In the data below, find the line that contains "Task: Open dashboard" and the line that contains "Given: Close the". Copy both, plus every line between them, exactly.

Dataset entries

________________________

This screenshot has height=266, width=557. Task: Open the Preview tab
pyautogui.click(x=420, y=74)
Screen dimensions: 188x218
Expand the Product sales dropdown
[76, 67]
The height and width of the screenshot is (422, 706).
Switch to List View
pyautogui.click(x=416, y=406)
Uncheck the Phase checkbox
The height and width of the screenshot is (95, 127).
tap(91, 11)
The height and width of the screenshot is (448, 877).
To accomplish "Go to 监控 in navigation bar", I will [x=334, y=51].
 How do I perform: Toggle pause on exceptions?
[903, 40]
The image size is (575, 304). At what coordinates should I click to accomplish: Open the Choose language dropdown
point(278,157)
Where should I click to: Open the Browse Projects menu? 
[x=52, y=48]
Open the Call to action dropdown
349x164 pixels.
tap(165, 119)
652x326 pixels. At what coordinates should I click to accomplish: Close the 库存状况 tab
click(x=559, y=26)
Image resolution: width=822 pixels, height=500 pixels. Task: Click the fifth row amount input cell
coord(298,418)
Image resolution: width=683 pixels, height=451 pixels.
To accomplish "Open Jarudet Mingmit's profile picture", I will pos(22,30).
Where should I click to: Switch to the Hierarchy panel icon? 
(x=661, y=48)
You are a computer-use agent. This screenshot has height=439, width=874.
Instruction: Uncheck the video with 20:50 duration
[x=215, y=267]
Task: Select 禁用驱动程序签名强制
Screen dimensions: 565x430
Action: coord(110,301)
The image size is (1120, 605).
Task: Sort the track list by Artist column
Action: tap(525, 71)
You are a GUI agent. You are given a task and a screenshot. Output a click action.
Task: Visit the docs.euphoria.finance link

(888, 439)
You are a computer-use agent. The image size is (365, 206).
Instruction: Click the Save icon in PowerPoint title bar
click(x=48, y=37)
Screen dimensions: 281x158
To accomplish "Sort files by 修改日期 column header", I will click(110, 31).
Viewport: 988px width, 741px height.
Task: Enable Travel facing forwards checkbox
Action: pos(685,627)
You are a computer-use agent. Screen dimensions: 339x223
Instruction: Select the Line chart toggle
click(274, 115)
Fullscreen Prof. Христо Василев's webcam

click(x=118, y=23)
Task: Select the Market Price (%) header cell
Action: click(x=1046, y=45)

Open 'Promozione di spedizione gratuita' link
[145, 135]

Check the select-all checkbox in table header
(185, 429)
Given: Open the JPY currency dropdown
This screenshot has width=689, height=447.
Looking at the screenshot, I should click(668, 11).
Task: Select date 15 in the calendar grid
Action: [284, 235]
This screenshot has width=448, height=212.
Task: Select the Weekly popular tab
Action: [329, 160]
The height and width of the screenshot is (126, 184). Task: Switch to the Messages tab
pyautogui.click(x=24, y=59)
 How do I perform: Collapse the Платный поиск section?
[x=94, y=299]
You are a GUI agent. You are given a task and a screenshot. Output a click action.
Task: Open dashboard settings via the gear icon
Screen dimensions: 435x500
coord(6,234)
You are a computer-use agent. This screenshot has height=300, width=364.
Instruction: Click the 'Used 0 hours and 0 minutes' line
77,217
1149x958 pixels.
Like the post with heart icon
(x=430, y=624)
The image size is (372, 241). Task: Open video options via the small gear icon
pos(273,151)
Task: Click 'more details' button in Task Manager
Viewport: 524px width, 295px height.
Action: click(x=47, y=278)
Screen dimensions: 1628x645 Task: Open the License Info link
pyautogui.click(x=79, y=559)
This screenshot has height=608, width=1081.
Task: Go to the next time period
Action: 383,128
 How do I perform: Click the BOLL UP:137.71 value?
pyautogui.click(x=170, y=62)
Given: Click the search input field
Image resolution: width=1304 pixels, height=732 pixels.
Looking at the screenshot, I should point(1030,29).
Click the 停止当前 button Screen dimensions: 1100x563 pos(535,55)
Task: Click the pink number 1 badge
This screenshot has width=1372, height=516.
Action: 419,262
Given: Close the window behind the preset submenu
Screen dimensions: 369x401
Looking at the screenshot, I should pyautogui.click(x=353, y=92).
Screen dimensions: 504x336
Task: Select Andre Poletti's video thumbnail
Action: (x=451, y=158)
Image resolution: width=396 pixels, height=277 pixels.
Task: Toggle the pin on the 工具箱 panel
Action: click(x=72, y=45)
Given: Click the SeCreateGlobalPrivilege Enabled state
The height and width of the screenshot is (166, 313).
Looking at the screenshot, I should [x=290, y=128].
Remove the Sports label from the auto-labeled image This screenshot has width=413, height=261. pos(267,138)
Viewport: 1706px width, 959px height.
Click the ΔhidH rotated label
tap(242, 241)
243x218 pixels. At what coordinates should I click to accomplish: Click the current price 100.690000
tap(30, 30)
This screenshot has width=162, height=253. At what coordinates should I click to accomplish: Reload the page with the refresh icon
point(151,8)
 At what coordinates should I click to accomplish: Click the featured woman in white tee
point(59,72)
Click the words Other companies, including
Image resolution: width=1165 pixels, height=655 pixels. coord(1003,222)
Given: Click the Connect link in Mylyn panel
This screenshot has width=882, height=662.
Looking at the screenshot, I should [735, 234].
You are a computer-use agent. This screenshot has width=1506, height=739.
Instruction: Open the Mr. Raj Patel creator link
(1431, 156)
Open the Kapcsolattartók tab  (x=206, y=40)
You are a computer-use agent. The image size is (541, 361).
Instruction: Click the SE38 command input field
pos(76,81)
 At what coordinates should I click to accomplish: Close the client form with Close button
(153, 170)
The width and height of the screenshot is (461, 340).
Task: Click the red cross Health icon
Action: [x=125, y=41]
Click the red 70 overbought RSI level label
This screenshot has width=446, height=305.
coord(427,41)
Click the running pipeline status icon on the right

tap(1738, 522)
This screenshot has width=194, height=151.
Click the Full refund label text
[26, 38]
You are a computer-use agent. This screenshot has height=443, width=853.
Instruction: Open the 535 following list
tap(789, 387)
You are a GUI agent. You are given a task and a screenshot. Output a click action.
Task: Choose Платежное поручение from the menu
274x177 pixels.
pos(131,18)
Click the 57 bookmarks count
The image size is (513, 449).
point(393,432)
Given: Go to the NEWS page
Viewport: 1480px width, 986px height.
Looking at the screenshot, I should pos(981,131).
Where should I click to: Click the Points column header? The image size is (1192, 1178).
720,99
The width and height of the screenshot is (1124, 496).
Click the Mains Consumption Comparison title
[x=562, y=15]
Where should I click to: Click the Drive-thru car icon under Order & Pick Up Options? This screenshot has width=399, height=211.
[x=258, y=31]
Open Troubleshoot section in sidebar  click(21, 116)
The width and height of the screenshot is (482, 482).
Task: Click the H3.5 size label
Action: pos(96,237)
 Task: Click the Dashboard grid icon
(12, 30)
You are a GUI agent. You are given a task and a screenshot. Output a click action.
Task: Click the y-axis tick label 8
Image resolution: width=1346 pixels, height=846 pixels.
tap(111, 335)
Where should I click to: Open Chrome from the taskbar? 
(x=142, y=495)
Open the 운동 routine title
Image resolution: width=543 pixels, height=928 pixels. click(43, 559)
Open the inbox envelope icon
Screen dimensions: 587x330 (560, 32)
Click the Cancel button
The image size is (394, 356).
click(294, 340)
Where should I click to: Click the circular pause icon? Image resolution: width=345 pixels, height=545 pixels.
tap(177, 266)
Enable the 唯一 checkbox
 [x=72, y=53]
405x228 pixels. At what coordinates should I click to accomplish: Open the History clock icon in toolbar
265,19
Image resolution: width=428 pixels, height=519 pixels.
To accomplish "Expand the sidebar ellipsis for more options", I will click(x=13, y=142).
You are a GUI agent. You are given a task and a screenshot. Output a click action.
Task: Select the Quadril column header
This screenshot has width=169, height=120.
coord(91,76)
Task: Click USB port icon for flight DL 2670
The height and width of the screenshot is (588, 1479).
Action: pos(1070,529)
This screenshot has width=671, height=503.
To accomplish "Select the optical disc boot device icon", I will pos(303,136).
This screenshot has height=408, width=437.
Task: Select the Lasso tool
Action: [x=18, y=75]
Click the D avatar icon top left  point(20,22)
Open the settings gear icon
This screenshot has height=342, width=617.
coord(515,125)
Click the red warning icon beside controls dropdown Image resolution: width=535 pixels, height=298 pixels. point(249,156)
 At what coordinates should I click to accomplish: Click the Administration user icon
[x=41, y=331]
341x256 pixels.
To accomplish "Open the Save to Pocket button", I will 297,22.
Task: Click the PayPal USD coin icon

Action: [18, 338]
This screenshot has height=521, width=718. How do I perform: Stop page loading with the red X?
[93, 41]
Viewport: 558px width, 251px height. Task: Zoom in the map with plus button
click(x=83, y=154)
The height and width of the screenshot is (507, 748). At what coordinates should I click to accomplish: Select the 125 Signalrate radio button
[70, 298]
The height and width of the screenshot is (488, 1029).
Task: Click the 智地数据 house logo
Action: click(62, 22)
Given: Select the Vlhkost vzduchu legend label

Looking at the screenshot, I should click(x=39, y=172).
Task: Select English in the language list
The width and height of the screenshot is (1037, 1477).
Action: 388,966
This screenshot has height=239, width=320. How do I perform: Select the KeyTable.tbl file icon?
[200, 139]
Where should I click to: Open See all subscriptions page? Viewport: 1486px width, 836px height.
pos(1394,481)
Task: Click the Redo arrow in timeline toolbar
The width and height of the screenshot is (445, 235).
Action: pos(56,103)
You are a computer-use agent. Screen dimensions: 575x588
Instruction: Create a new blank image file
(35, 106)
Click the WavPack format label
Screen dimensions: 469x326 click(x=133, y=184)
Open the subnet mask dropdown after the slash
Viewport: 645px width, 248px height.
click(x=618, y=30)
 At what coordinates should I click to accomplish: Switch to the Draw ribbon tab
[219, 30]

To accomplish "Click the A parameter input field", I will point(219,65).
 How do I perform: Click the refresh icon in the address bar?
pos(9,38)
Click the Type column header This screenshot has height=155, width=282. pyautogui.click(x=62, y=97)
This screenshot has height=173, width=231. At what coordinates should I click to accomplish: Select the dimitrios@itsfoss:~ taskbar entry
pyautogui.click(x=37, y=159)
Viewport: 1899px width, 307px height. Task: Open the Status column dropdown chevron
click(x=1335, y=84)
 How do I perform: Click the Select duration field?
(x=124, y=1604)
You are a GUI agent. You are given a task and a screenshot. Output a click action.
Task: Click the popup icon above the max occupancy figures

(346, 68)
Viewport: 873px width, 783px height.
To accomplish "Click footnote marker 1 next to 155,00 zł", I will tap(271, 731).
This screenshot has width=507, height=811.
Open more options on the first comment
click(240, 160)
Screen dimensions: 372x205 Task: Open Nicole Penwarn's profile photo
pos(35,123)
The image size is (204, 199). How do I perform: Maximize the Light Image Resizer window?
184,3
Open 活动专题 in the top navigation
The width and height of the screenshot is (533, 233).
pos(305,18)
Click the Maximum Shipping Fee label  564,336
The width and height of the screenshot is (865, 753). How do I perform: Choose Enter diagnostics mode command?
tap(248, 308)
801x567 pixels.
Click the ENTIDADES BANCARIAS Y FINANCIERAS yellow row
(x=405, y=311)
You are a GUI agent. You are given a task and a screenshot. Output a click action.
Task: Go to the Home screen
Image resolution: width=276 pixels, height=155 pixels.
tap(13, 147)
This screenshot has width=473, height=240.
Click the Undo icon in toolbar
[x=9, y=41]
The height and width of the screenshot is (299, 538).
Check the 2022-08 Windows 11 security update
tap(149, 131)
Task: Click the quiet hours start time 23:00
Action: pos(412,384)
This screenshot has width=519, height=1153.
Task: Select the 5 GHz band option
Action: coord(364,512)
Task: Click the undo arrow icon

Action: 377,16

________________________

- [SOLVED PROBLEM]:
Task: Open dashboard settings via the gear icon
Screen dimensions: 435x500
coord(6,234)
You are a computer-use agent. This screenshot has height=300, width=364.
Instruction: Click the 'Used 0 hours and 0 minutes' line
77,217
1149x958 pixels.
Like the post with heart icon
(x=430, y=624)
The image size is (372, 241). Task: Open video options via the small gear icon
pos(273,151)
Task: Click 'more details' button in Task Manager
Viewport: 524px width, 295px height.
Action: click(x=47, y=278)
Screen dimensions: 1628x645 Task: Open the License Info link
pyautogui.click(x=79, y=559)
This screenshot has height=608, width=1081.
Task: Go to the next time period
Action: 383,128
 How do I perform: Click the BOLL UP:137.71 value?
pyautogui.click(x=170, y=62)
Given: Click the search input field
Image resolution: width=1304 pixels, height=732 pixels.
Looking at the screenshot, I should point(1030,29).
Click the 停止当前 button Screen dimensions: 1100x563 pos(535,55)
Task: Click the pink number 1 badge
This screenshot has width=1372, height=516.
Action: 419,262
Given: Close the window behind the preset submenu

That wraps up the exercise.